-------- RECORDS FOR PROCESSING --------
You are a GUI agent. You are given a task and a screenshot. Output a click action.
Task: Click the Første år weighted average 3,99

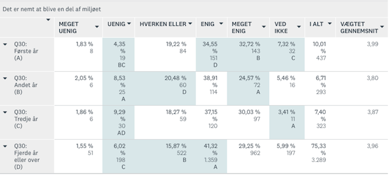pos(372,44)
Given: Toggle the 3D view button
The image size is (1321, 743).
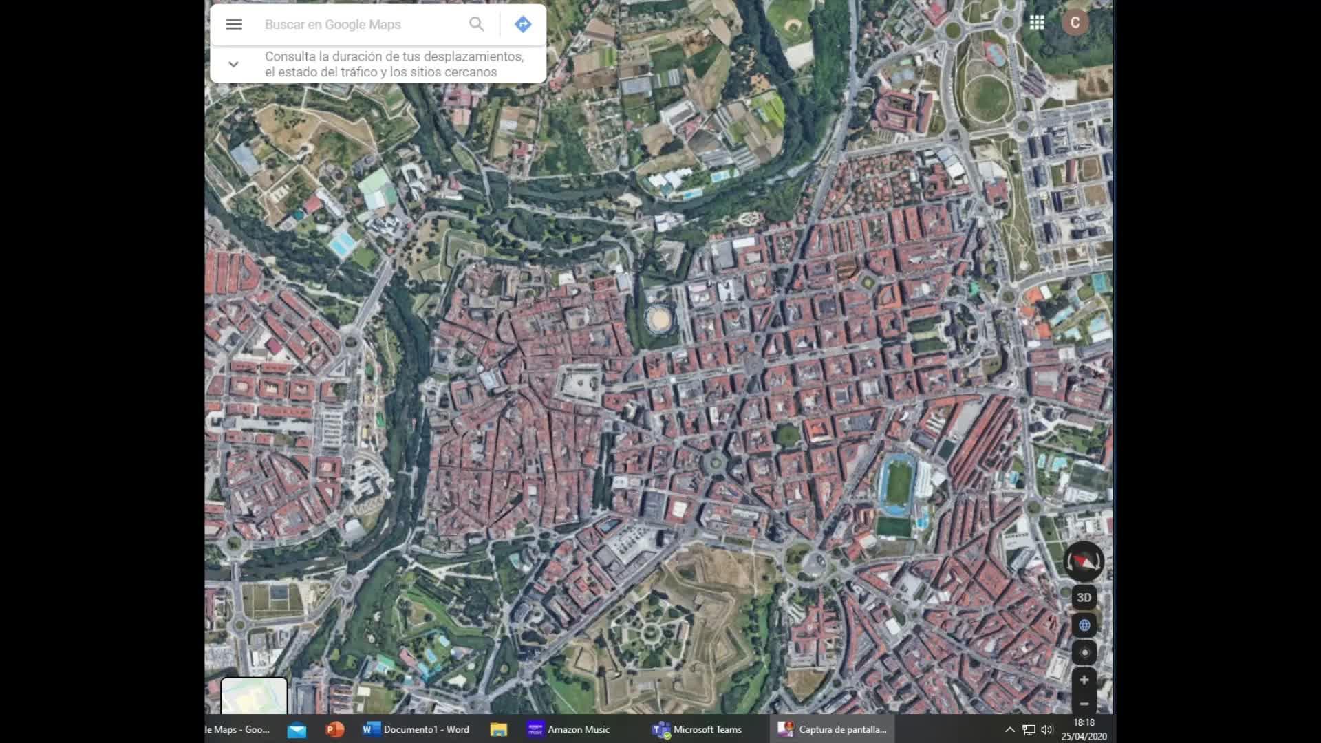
--------
- [PROBLEM REQUIREMENTS] Please reproduce every line of the data above word for word, leaving the pictures out.

- [TASK ANSWER]
You are a GUI agent. You are given a task and a screenshot. Output a click action.
Task: Click the Første år weighted average 3,99

pos(372,44)
Given: Toggle the 3D view button
The image size is (1321, 743).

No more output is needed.